A growing trend among physicians and patients to delay surgery in favor of seeing whether chemotherapy and radiation prove effective against rectal cancer — an approach known as watch and wait — has raised concerns among some cancer specialists.
In a commentary in JAMA Oncology, UNC Lineberger Comprehensive Cancer Center’s José Gaston Guillem, MD, MPH, MBA, FACS, FASCRS, and Dimitrios N. Varvoglis, MD, a colorectal surgery research fellow in the UNC Department Surgery, caution against the rush to extend the treatment approach to patients whose cancer has nearly, but not completely, responded to chemotherapy and radiation therapy.
Rectal cancer that has not metastasized — it has not spread to other parts of the body — typically is treated with surgery and, in some cases, chemotherapy, radiation therapy and in highly selected cases, immunotherapy. This multiprong approach can be quite effective: the five-year survival rate is 89% when the cancer is treated before it has spread, according to the National Cancer Institute. However, surgery, in some cases, can cause a range of side effects that reduce a patient’s quality of life, including bowel, sexual and urinary dysfunction.
Previous studies have found that the watch-and-wait strategy is a generally effective approach for a rectal cancer that has completely responded to presurgical chemotherapy and radiation therapy. However, there are concerns that a growing number of patients whose cancer has a near-complete clinical response are opting for watch and wait to avoid surgery.
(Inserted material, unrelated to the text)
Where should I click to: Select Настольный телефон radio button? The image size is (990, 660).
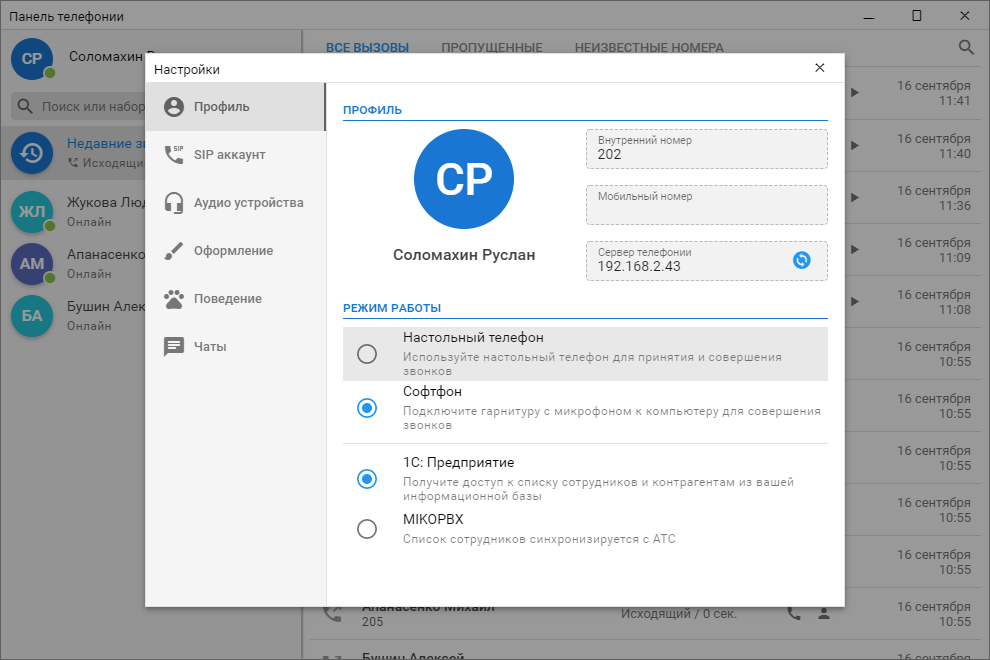[x=367, y=354]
“While our goal is to provide patients the most effective therapy with the least amount of side effects, we also need to be confident that we are not putting the patient at increased risk for the cancer to return,” said Guillem, chief of Division of Gastrointestinal Surgery and the Roscoe Bennett Gray Cowper, MD, Distinguished Professor at UNC School of Medicine. “Unfortunately, we currently lack the research data necessary to determine which cancers with a near-complete clinical response will go on to experience a complete response over time, and which cancers will not.”
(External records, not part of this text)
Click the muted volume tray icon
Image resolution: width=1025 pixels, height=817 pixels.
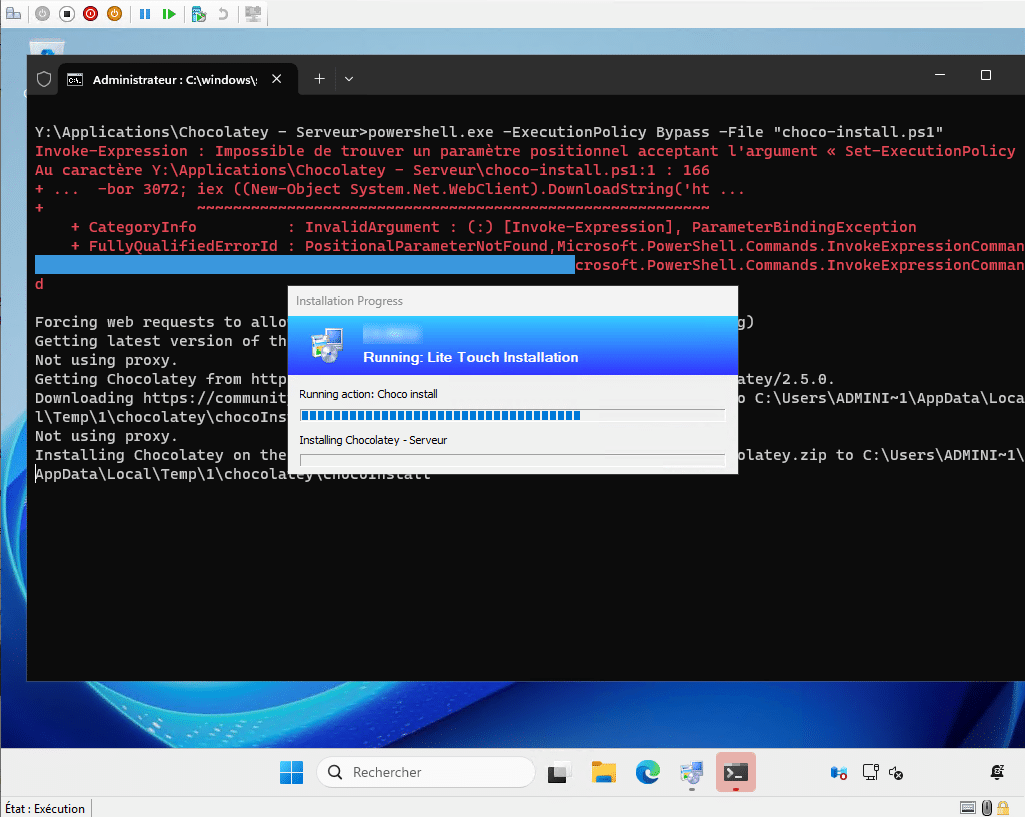click(x=896, y=773)
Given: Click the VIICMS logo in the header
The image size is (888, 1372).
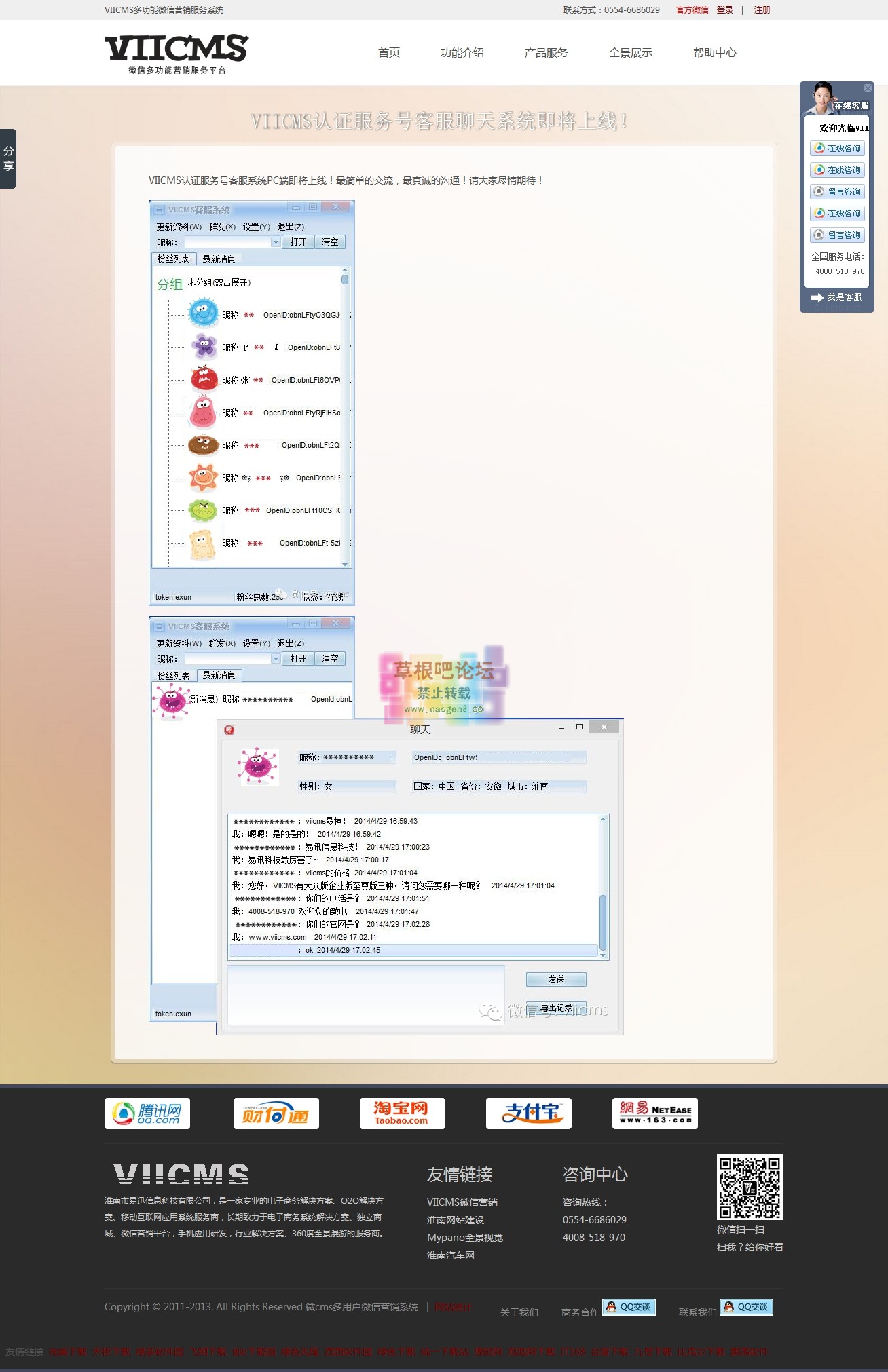Looking at the screenshot, I should 177,53.
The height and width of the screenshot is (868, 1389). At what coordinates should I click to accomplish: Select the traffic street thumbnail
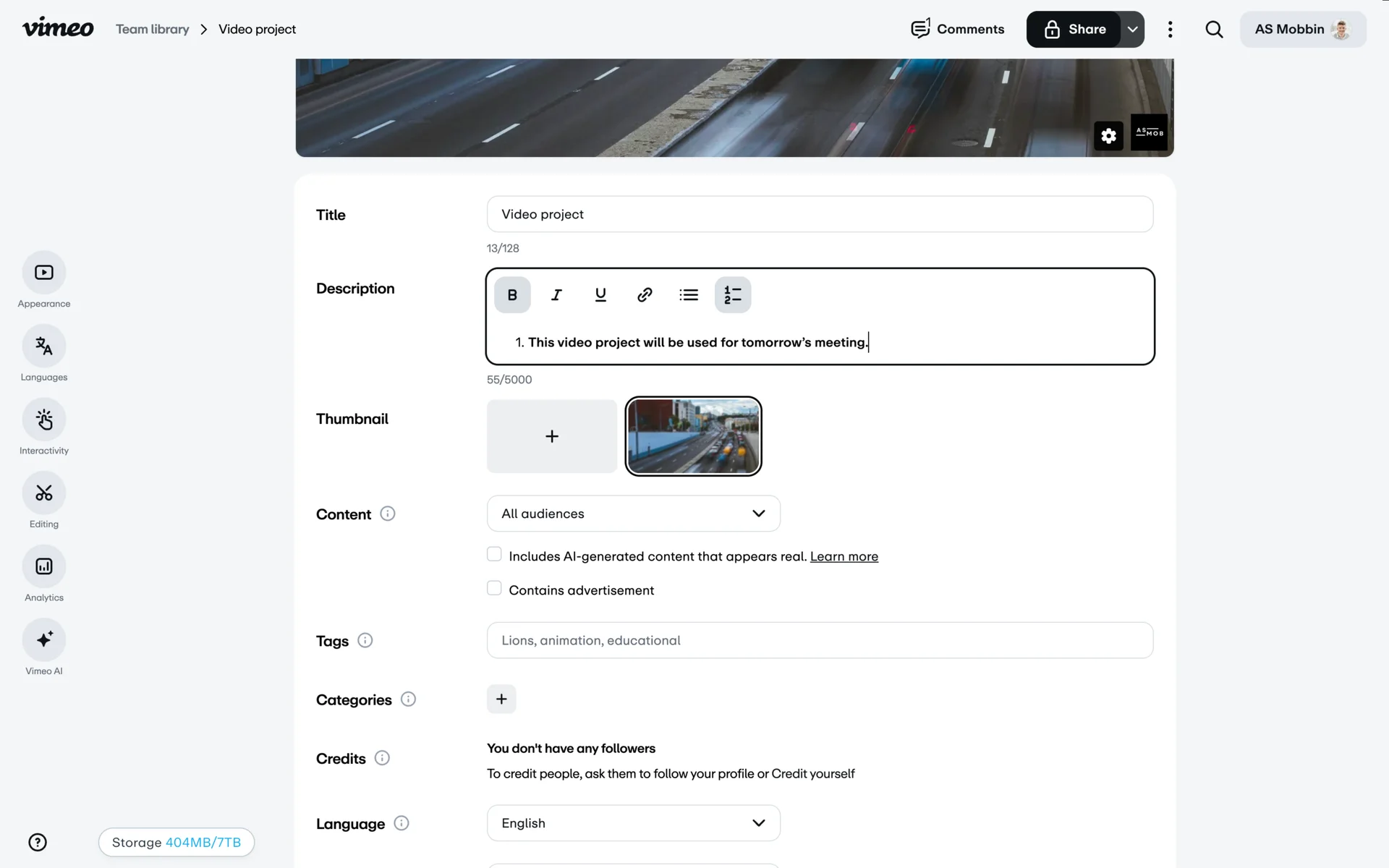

If surgery is required following a period of watch and wait, Guillem said the delay in performing the procedure, especially if it was a significant delay, could reduce its effectiveness to control the cancer. To prevent this, he said it is important to establish a window of time – a cutoff point – to perform a surgery when it still might provide sufficient benefit. This mirrors an approach used successfully to manage a type of anal cancer.
“We are quite fortunate to have an increasing number of options for treating and managing patients afflicted with rectal cancer,” Guillem said. “However, data is needed to better understand the natural history of near-complete and complete rectal cancer responders. These research findings will help the clinical care team and patients to engage in shared decision-making about treatment preferences.”